02 February 2013

Bersyukur, Lagi Lagi



2012 telah memberi saya banyak cobaan. Saya menjadi tidak semangat dalam menjalani hidup. Salah satunya adalah karena PhD. Saya tidak tahu bagaimana bersyukur kala itu. Sebelum saya melontarkan kata-kata, “Pak, harusnya Ulka di Tunisia saja ya,” kata saya yang waktu itu tengah menunggu sesuatu. “Wah, ini sudah di track yang benar. PhD itu investasi..” katanya. Bapak saya adalah seorang yang brilian. Beliau memiliki setiap makna di balik kata-katanya, bahwa yang Beliau maksudkan adalah saya harus terus melanjutkan PhD saya.
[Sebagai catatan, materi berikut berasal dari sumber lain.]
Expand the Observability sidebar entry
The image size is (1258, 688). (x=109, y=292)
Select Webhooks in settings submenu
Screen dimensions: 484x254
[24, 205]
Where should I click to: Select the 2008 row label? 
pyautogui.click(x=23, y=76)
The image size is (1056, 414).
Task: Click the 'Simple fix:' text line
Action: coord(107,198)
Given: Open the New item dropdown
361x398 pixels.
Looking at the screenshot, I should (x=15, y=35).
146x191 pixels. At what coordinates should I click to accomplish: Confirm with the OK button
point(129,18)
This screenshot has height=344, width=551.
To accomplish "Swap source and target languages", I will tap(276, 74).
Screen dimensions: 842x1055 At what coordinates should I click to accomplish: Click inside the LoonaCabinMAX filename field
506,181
Selain itu, pertemuan saya dengan Norman telah mengajak saya pada satu kontemplasi. Saya diajak untuk merenung apa yang sudah saya dapatkan selama ini. Pertemuan dengan Norman hanya sebentar. Kami  membicarakan mengenai pekerjaan dan hidup tetapi efeknya, luar biasa. Saya menjadi menyadari bahwa yang saya dapatkan selama ini adalah satu kelebihan dibanding yang lain. Saya bisa tidur, jalan-jalan, bersenang-senang, seenaknya. Dibanding Norman yang mempunyai jadwal-jadwal tertentu untuk hal itu. Saya bisa pergi berenang, berkuda, main basket, kapanpun saya mau. Saya pun jadi tersenyum miris mengingat ia yang mengatakan, “Tetapi Ul..lo itu punya kebebasan yang mahal.”
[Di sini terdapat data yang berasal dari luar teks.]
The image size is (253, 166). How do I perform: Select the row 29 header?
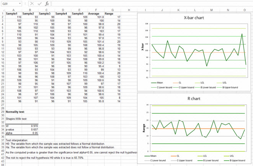2,112
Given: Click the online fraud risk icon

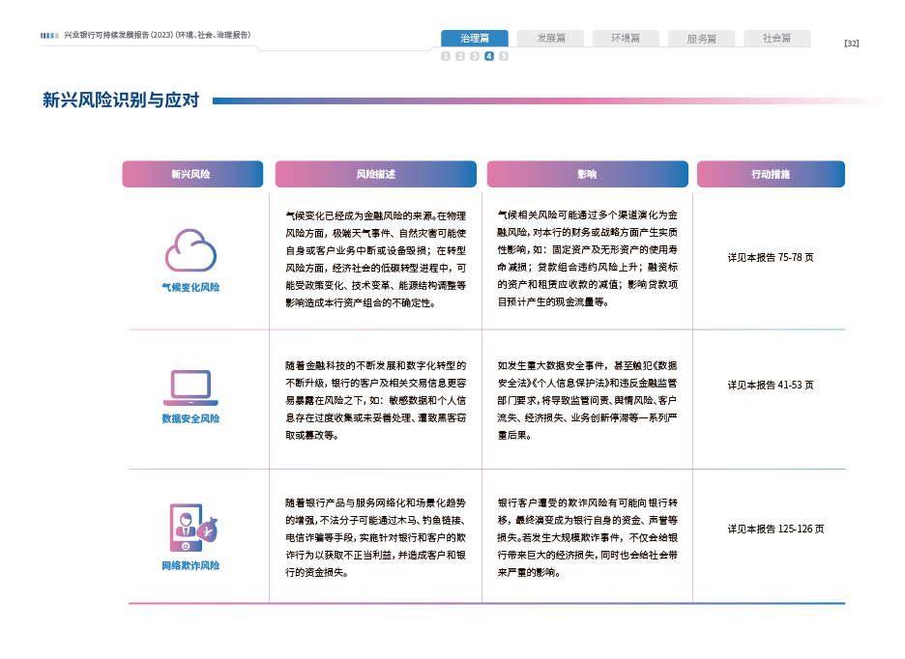Looking at the screenshot, I should click(192, 528).
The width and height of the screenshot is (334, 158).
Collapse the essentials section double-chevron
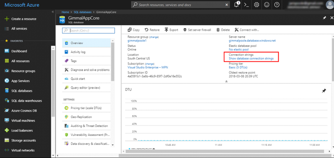pyautogui.click(x=226, y=81)
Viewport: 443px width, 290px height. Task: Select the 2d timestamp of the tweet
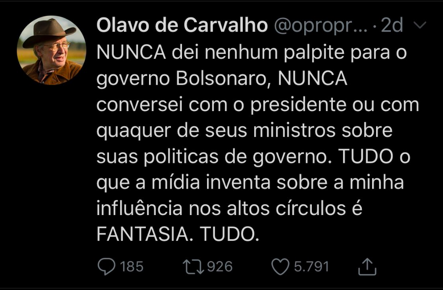pyautogui.click(x=393, y=27)
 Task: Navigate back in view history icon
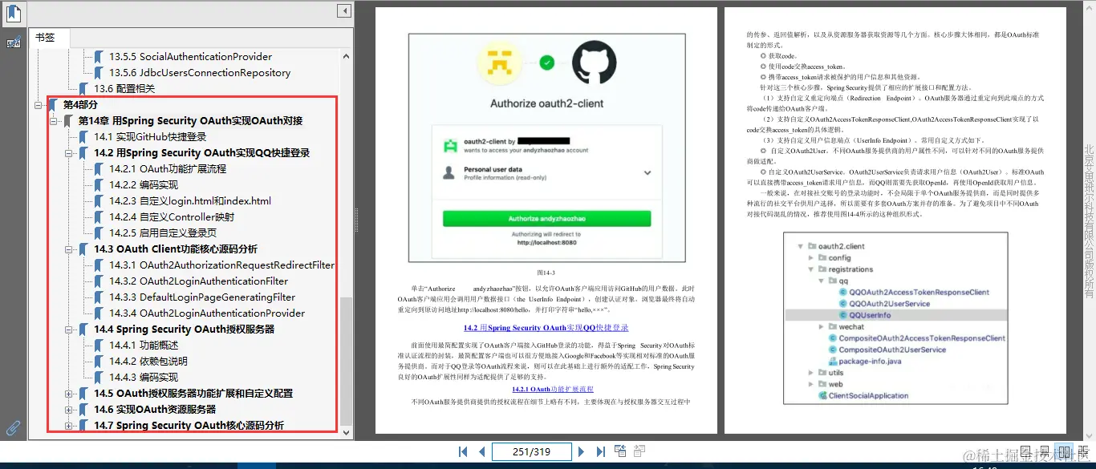(x=620, y=451)
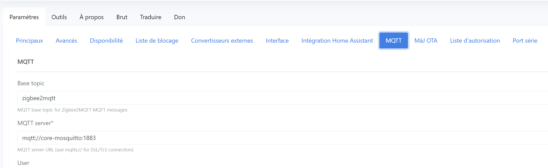Select the active MQTT settings pill

pos(394,41)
Begitu katanya, kata-kata tersebut diucapkan dari orang yang mendapatkan gaji lumayan dan pekerjaan menyenangkan. Norman bukan satu dari sekian banyak teman yang secara tidak sengaja menyadarkan akan hal tersebut. Tetangga saya, Wennda, mempunyai nasib yang serupa. Ia harus bekerja dengan shift tertentu bahkan ia diharuskan untuk masuk bekerja di hari libur dan hari raya besar. Ia tidak mendapat cuti dari kantornya. Saya sangat beruntung untuk hal itu. Saya bisa menentukan libur sesuka hati. Saya juga disadarkan oleh teman saya yang setiap hari naik motor ke tempat kerjanya di bilangan Sudirman. Cukup jauh untuk rumah kami yang ada di Bekasi. Saya tidak tahu apakah sanggup menjadi seperti dirinya.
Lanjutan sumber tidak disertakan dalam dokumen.